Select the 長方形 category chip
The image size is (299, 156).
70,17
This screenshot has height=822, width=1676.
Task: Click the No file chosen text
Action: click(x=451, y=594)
────
Activity.
Restate the material word for word so that no line differs from the original.

Reply to the task.
Select the 長方形 category chip
The image size is (299, 156).
70,17
This screenshot has height=822, width=1676.
Task: Click the No file chosen text
Action: click(x=451, y=594)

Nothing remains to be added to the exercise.